Going down the data below, set down exactly the line with "Where should I click to: Click the add" and each line after it through the line with "Given: Select slide 2 thumbnail in the panel"; no other lines.

Dataset entries:
——

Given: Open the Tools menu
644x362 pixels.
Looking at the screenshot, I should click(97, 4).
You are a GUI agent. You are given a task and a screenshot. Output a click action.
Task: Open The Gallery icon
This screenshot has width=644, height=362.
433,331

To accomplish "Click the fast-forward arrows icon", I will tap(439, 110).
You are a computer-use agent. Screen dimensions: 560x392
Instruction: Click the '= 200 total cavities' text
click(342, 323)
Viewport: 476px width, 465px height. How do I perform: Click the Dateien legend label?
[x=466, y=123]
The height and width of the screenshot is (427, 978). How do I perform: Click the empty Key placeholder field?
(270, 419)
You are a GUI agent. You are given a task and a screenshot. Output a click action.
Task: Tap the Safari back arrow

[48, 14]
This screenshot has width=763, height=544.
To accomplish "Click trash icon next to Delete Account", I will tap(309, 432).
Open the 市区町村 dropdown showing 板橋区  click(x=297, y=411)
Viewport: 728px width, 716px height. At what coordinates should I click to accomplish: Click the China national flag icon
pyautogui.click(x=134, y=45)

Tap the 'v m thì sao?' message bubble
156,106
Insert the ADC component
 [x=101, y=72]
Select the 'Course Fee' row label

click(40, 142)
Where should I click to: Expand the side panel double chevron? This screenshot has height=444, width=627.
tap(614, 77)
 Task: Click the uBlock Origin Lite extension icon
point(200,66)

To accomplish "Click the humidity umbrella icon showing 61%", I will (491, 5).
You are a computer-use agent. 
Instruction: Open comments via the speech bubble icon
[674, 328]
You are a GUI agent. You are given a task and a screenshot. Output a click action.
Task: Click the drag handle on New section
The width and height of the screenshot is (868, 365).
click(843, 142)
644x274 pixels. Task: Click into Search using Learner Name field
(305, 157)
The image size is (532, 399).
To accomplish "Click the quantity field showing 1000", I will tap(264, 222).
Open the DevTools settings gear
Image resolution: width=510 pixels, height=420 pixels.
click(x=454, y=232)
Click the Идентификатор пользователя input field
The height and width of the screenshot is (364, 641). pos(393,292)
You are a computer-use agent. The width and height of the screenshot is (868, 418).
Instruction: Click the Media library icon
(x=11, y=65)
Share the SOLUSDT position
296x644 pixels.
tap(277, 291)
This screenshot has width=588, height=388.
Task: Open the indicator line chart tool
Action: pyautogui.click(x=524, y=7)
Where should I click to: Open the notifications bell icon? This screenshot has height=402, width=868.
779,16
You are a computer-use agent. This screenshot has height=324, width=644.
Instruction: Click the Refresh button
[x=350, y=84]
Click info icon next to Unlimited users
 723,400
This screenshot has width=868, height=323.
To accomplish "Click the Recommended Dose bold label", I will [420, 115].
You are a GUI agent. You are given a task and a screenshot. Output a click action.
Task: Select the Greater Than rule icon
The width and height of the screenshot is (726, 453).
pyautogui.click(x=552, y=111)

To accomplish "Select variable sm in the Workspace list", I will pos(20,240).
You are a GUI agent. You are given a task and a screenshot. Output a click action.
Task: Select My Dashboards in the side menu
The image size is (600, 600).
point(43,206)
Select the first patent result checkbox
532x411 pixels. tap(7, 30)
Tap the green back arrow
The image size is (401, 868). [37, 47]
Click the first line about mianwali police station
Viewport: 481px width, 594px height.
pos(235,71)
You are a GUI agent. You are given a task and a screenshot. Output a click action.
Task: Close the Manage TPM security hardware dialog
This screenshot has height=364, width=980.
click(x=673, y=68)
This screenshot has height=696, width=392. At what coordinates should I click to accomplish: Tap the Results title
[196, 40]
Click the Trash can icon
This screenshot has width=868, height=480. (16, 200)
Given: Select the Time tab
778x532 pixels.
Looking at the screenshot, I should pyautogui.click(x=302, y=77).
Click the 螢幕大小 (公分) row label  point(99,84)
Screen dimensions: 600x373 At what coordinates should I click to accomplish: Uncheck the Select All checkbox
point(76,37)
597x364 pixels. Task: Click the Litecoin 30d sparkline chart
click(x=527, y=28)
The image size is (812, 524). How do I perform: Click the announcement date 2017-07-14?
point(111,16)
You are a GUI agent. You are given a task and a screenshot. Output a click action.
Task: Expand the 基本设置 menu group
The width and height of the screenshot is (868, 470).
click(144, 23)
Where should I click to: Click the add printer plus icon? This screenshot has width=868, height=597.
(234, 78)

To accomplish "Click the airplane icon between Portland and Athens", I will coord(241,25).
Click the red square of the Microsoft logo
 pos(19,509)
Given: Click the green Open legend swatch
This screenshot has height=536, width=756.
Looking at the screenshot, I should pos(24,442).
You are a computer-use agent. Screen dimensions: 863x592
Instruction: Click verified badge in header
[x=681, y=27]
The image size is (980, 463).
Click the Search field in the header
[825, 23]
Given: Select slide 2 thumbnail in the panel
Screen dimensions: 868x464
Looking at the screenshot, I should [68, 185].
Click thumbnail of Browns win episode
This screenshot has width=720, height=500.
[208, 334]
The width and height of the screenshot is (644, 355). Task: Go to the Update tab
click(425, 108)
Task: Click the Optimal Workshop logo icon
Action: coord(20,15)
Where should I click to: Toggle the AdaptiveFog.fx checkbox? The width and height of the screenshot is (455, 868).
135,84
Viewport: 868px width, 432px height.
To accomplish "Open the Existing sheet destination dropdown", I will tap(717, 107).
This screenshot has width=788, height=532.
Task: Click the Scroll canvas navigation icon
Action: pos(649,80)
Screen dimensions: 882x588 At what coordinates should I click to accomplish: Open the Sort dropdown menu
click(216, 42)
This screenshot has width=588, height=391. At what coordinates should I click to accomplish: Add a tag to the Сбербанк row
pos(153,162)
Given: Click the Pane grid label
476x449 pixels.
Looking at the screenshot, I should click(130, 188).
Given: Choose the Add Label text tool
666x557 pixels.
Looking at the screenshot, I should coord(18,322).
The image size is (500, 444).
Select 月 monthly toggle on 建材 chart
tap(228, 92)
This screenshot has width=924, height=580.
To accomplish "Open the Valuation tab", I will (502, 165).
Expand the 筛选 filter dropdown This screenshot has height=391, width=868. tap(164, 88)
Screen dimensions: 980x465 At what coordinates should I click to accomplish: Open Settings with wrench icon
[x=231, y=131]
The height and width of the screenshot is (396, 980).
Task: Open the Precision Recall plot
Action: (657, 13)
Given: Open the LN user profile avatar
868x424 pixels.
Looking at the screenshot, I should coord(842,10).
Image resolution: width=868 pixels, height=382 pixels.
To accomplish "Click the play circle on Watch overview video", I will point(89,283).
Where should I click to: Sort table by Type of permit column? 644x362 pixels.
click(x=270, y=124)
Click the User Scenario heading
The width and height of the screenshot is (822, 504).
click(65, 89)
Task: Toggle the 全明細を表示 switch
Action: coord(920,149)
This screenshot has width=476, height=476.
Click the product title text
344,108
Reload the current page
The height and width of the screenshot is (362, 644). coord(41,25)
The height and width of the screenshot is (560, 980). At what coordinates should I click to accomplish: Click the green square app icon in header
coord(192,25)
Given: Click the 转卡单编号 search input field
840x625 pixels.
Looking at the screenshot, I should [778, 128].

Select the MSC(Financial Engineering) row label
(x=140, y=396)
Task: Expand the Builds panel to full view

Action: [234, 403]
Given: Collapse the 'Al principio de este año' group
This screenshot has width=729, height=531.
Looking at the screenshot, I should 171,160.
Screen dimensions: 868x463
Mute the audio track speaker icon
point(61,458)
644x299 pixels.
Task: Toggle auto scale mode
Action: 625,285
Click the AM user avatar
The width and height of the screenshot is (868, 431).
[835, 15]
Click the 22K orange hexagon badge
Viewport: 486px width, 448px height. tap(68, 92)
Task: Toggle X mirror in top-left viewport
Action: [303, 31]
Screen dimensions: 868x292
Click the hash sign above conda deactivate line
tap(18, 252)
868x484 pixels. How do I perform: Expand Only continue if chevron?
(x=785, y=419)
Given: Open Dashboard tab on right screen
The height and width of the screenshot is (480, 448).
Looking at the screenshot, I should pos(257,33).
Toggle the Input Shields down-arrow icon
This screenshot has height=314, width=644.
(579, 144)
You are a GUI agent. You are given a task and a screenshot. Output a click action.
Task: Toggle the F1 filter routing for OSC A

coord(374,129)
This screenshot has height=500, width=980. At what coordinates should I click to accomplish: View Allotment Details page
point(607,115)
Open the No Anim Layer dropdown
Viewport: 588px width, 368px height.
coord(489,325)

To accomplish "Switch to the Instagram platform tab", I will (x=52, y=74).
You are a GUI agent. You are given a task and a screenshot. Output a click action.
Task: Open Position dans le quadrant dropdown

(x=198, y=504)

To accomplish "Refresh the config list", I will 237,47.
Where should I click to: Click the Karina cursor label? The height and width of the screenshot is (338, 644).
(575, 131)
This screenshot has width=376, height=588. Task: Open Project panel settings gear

——

*FINISHED TASK*:
Where should I click to: Click the add printer plus icon? This screenshot has width=868, height=597.
(234, 78)

To accomplish "Click the airplane icon between Portland and Athens", I will coord(241,25).
Click the red square of the Microsoft logo
 pos(19,509)
Given: Click the green Open legend swatch
This screenshot has height=536, width=756.
Looking at the screenshot, I should pos(24,442).
You are a computer-use agent. Screen dimensions: 863x592
Instruction: Click verified badge in header
[x=681, y=27]
The image size is (980, 463).
Click the Search field in the header
[825, 23]
Given: Select slide 2 thumbnail in the panel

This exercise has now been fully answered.